§ The exercise
Copy out every line of the entries below word for word, leaving the pictures out of your answer.
=-=-=-=-=
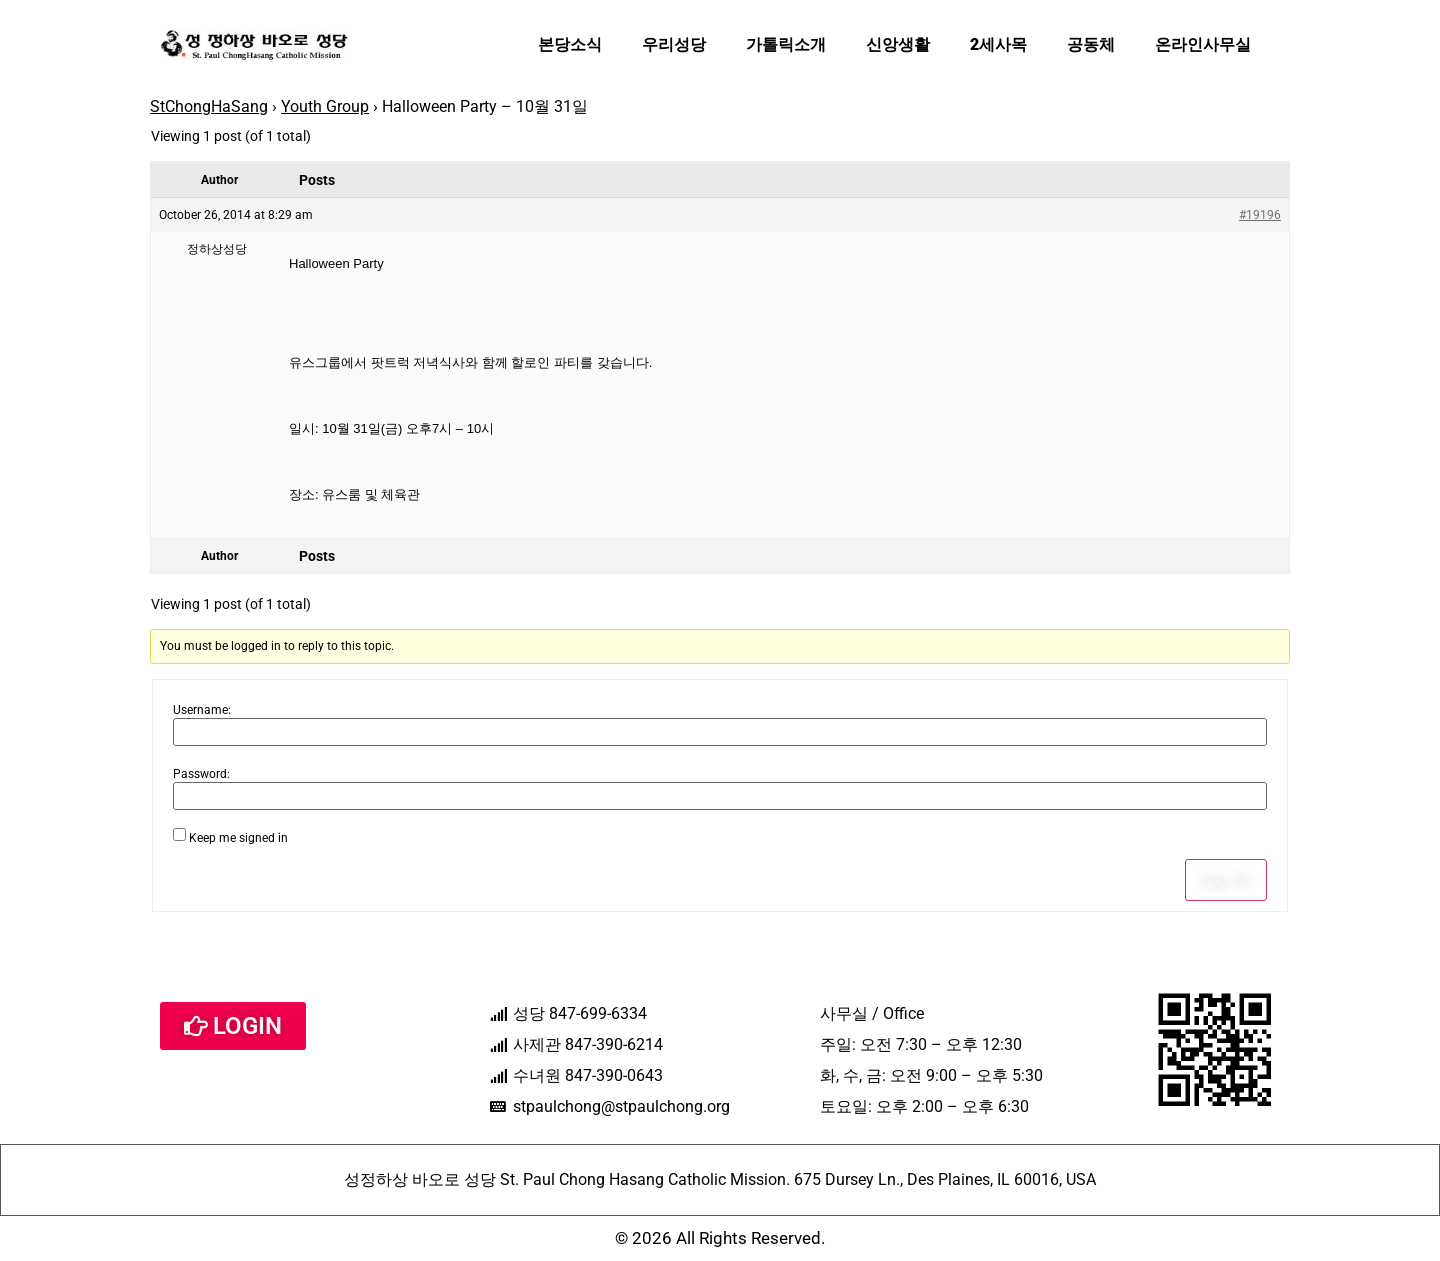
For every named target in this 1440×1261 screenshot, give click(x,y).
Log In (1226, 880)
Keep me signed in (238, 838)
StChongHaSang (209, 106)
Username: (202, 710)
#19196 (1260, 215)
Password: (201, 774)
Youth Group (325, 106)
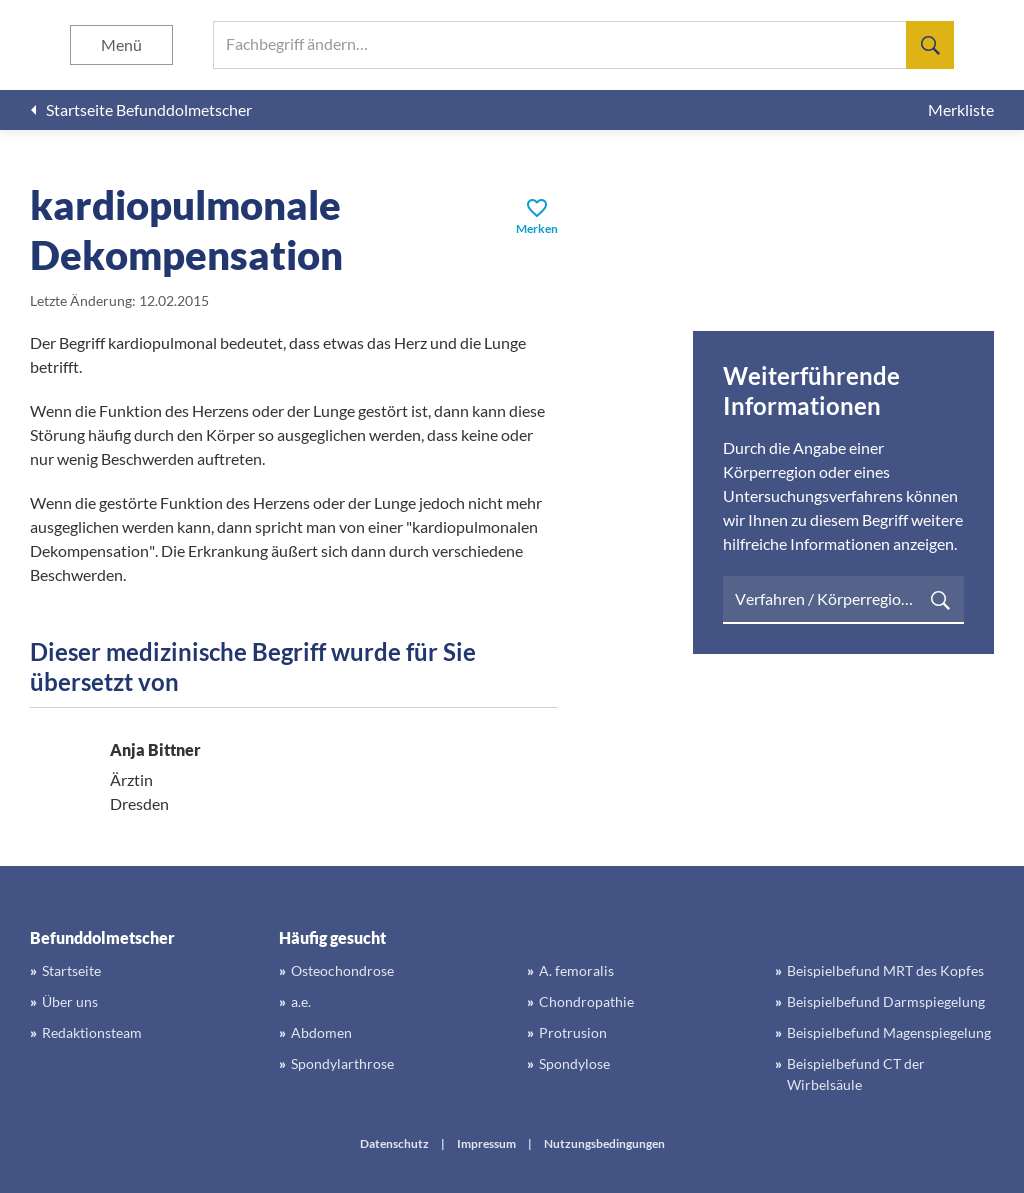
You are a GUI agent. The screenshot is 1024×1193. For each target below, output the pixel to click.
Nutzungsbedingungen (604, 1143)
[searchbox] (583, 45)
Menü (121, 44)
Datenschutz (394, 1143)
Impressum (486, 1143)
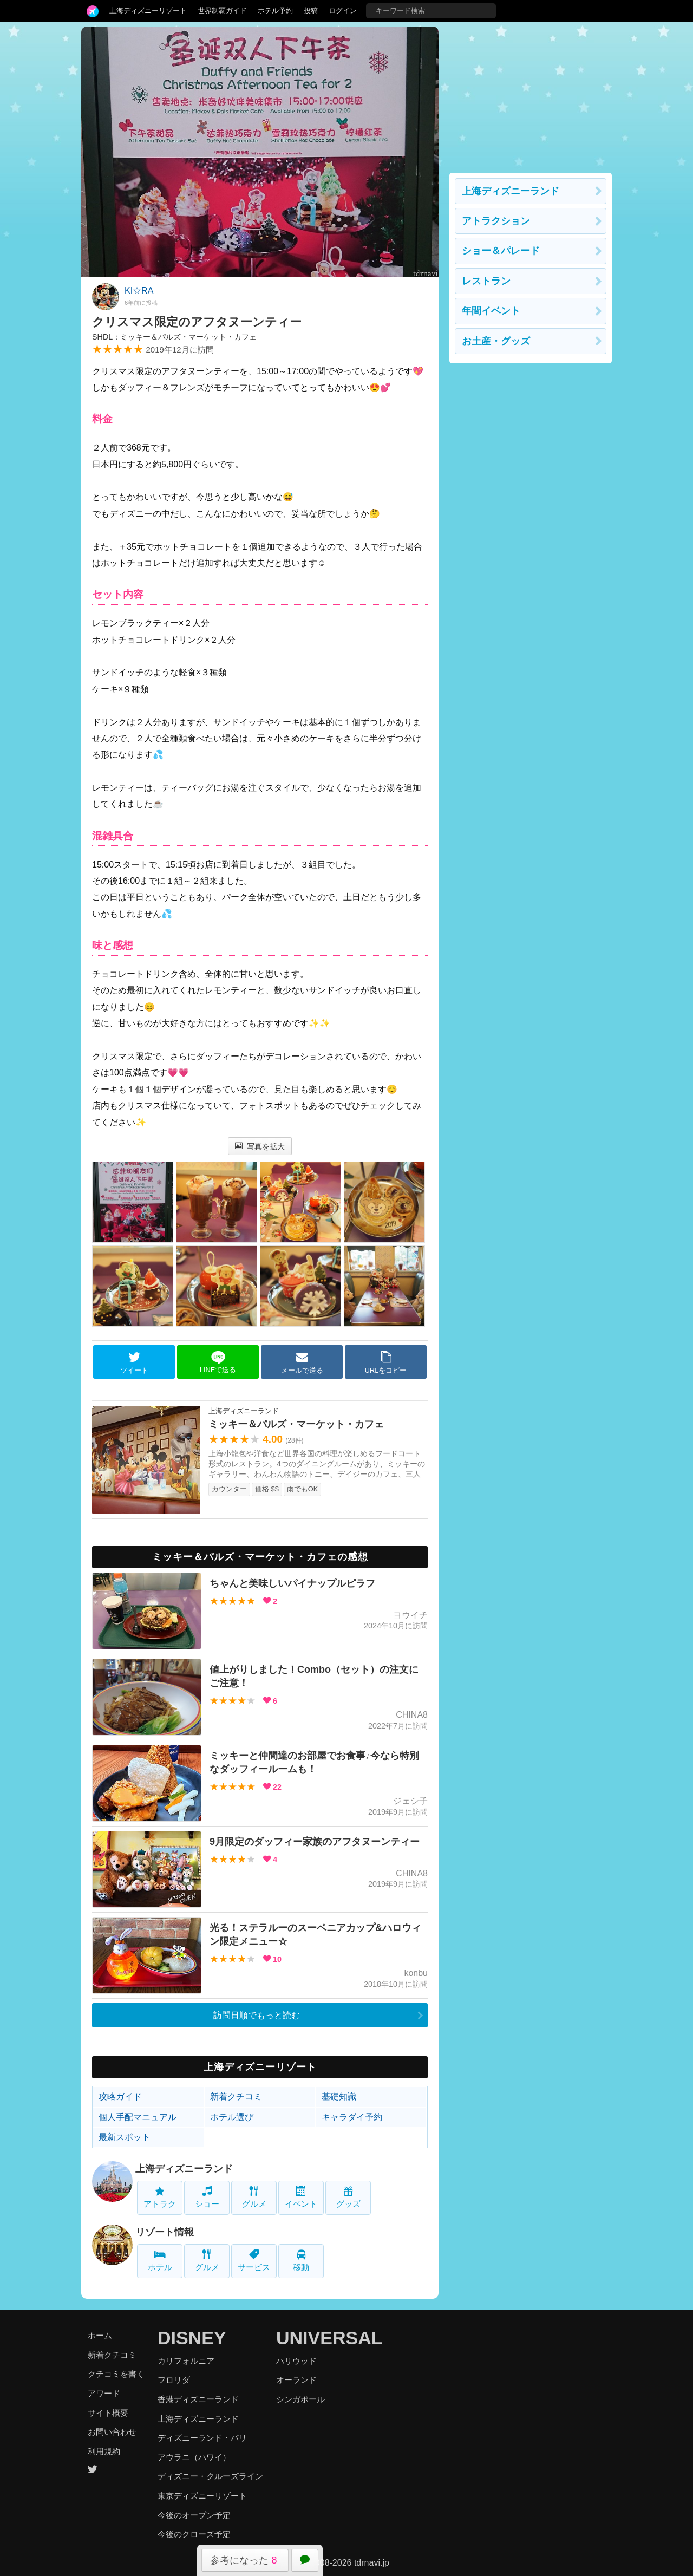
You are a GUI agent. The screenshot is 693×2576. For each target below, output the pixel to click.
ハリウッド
=-=-=-=-=
§ Task solution
For every named target in this 1440×1261 screenshot, give click(x,y).
Log In (1226, 880)
Keep me signed in (238, 838)
StChongHaSang (209, 106)
Username: (202, 710)
#19196 (1260, 215)
Password: (201, 774)
Youth Group (325, 106)
You are a GUI agent. The screenshot is 1024×1193. For each target below, output the pixel to click.
Nutzungsbedingungen (604, 1143)
[searchbox] (583, 45)
Menü (121, 44)
Datenschutz (394, 1143)
Impressum (486, 1143)
You are a GUI agent. The screenshot is 693×2576. For each target below, output the pixel to click.
ハリウッド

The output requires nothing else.